In three particulars plaintiff’s assignor undertook to act. In paragraph 8 he agreed, first, to save and hold the appellant harmless from any outstanding rights or contracts. This we have already considered and held to be an obligation to1 be discharged by the payment of money, if damage results to the licensee, and we conclude that this is an independent condition, not a condition precedent or concurrent. In the same paragraph, however, there is the further obligation to protect the licensee against outstanding rights or contracts. Plaintiff must allege and prove compliance with this provision, or excuse for nonperformance; in other words, that she is not in default with respect to it. (Wilfley v. New Standard Concentrator Co., (1908) 164 Fed. 421.) In paragraph 9 the licensor agrees to prosecute the patent applications to final determination. This plainly is a condition precedent. In paragraph 11 he agrees to execute and deliver any and all further documents necessary and expedient to carry the contract into effect. Surely a failure to comply with this requirement might excuse performance on the defendant’s part.

Because of the absence of pleading and proof in the three particulars noted the judgment is reversed, with instructions to the trial court: (a) to make an order striking from the findings of fact now on file paragraphs IV, V, VI, VII and VIII; (b) to enter judgment for the defendant unless within twenty days after the filing of the remittitur from this court amendments to the pleadings are filed alleging facts not now alleged, in which event appropriate proceedings shall be had leading to a new conclusion of law and new judgment based on the present findings as ordered amended, together with any new findings which may be made as the result of a new trial on the issues raised by the amendments to the pleadings.

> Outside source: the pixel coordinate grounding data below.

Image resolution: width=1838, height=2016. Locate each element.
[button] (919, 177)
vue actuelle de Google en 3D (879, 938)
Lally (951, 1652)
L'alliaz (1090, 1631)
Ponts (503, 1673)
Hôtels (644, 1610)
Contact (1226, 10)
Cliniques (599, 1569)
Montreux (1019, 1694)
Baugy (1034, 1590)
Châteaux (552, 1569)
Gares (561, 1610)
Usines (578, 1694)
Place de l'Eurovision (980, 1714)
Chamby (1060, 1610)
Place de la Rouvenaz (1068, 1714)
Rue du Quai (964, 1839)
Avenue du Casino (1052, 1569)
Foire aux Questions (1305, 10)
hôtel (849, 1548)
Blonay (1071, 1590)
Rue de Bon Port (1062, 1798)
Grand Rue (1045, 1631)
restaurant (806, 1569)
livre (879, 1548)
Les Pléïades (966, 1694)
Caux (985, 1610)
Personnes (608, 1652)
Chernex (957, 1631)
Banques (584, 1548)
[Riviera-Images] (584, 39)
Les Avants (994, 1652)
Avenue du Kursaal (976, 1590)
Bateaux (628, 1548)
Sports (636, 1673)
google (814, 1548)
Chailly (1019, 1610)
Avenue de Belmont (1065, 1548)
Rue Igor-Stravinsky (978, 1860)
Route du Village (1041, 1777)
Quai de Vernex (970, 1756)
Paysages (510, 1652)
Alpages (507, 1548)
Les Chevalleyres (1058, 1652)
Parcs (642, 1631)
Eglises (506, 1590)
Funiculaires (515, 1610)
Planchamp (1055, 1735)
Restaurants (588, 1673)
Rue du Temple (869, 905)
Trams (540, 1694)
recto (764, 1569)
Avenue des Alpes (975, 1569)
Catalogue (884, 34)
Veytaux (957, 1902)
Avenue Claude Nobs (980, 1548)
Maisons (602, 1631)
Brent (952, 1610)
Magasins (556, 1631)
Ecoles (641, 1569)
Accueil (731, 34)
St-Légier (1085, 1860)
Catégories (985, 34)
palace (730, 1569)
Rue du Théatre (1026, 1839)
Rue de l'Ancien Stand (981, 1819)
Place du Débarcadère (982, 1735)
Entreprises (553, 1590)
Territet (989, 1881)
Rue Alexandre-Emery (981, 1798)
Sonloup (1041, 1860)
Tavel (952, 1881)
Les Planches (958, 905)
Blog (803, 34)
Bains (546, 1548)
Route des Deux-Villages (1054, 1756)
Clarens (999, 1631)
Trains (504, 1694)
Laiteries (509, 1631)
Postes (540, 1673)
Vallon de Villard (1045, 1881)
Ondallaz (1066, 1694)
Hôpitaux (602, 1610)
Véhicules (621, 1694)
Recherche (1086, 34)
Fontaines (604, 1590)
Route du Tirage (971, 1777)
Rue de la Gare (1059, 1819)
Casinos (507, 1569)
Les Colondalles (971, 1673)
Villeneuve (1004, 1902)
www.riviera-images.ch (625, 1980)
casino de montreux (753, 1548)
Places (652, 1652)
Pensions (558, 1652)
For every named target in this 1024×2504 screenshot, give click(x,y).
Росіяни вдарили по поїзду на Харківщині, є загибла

Houser, Acting P. J., and York, J., concurred.

A petition for a rehearing of this cause was denied by the District Court of Appeal on October 20, 1931, and the following opinion rendered thereon:

THE COURT.

Because we foresaw the possibility that the defendant might desire to amend, we purposely worded our judgment so that the right to file amended pleadings was not limited to either party. We see no necessity of amending our judgment to make possible that already permitted.

The two petitions for a rehearing are denied. The application for leave to produce additional evidence is denied.

A petition by appellant to have the cause heard in the Supreme Court, after judgment in the District Court of Appeal, was denied by the Supreme Court on November 27, 1931.